Task to carry out:
Output every entry exactly as given.

[Records from a data collection]
Content starts
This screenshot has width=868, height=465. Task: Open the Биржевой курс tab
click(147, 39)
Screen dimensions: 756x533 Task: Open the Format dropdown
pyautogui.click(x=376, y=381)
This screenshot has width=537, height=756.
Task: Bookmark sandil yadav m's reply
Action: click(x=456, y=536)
Content ends
Written solution:
This screenshot has width=868, height=465. Task: Open the Биржевой курс tab
click(147, 39)
Screen dimensions: 756x533 Task: Open the Format dropdown
pyautogui.click(x=376, y=381)
This screenshot has width=537, height=756.
Task: Bookmark sandil yadav m's reply
Action: click(x=456, y=536)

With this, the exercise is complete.